Death Kiss, Vengeance Template, A Copy Of Action Cult Classic

Death Kiss Film Details  DecayMag.com Death Kiss Rene Perez

Director: Rene Perez

Writer: Rene Perez

Release Date: October 2nd, 2018

Release Format: VOD

MPAA Rating: n/a

Genre: Action

Running Time: 1h 27min

Social Networking: Facebook

Synopsis:

A vigilante with a mysterious past moves into a city that has been infested with crime and terror. He then takes the law into his own hands so that he could save and protect a young mother and her child.

IMDb.com

 Overview:

Actions films of yesteryear had central concepts of revenge and deception, elements traced to works released today. With classic Action cinema, beneath the bullets, fisticuffs and car chases are the ethnic stereotypes and Caucasians glorified as heroes. A dramatic evolution of this genre has shifted over the years the include compelling context and diversity.
The Death Wish franchise is a popular cinematic addition to Action cinema. The first installment released in 1974 with Michael Winner as director and starred the late Charles Bronson as the protagonist. As a longtime New York City resident setting Death Wish on the pedestal were infusions of true-to-life scenarios, crime. Bronson’s portrait despite other Action films did not brandish large biceps or fighting skills. The common everyday persona of the protagonist is relatable. Eli Roth‘s 2018 reboot misses the mark, and this is due to the dramatic shift in crime rate and economic stature of New York City.

This brings us to Rene Perez’s rendition, homage, and regurgitation of Death Wish and classic Action cinema. Robert Bronzi stars as the protagonist, a role named as The Stranger Death Kiss is the second project reuniting Bronzi, an eerie doppelgänger of the late Charles Bronson and Director, Writer Rene Perez. Their first project is From Hell to the Wild West released in 2017.DecayMag.com Death Kiss Rene Perez

Impressions

Perez offers cinematic value by employing a retro aesthetic in visual, tone and direction. The interesting part of Death Kiss is the many production areas Perez spearheaded. This film becomes The Perez Show since he serves as director, writer, producer, cinematographer, and music composer. Overall, the set design and cinematography takes the limelight in this production. Each scene has a life of its own governed by individual characteristics. Although Action-oriented, the retro stylization presented on Death Kiss joins the resurging cinematic technique popular in the Horror genre.

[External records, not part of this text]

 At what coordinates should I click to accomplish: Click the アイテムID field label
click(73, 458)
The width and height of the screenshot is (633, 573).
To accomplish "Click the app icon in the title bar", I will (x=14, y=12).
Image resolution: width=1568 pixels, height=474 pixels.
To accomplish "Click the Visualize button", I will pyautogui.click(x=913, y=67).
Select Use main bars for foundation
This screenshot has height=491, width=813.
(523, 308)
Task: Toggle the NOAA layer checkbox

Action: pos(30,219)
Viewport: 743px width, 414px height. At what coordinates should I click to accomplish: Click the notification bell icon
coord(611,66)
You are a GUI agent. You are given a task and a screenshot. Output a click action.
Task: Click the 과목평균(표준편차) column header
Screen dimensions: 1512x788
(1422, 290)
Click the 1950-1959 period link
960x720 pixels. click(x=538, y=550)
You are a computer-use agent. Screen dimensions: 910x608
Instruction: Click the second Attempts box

Wheater a positive or negative perspective Death Kiss has generic essences that come across as predictable. The characters Perez created offer little advantages from being relatable. The lack of tone the protagonist allows the viewer to disconnect from an otherwise immersive story. Perez had a good idea on script form perhaps but Death Kiss has a first draft essence than a fleshed out design. The problem Perez allowed developing is the robotic nature of the protagonist. Also, African Americans are the stereotypical thugs in this scenario. To conclude, the antagonist has a limited backstory and lacks definition.

DecayMag.com Death Kiss Rene Perez

Death Kiss does not project itself as original nor does it redefine an otherwise deceased fragment of Action cinema. Vigilantism is a forgotten concept that did not work for Roth’s reboot and does not find adequate shelter in Perez’s model of Winner’s film.

The cast for Death Kiss has borderline entertainment quality. Taking into consideration the stylized approach intended, viewers will overlook the obvious B-Movie performances. The critique does not allude to a sense of subpar acts but the missing on-screen chemistry between rivals and/or love interests. The connection between the fictional entities felt empty with dialogue stemming from a table reading rather than emotional expression.

DecayMag.com Death Kiss Rene Perez

In conclusion:

Death Kiss treks on familiar terrain with its generic storyline and emotionless characters. While the production value pays homage to a classic tone and aesthetic, it is the only foundation to which this film stands on. Death Kiss presents itself as a play-by-play expression based on an otherwise cult-classic vigilante film. Bronzi has a striking resemblance to Bronson but his performance is fraudulent against the late actor’s credits. To appreciate a compelling story-driven narrative with relatable characters and social commentary it is best to watch the original material Death Kiss finds a base on.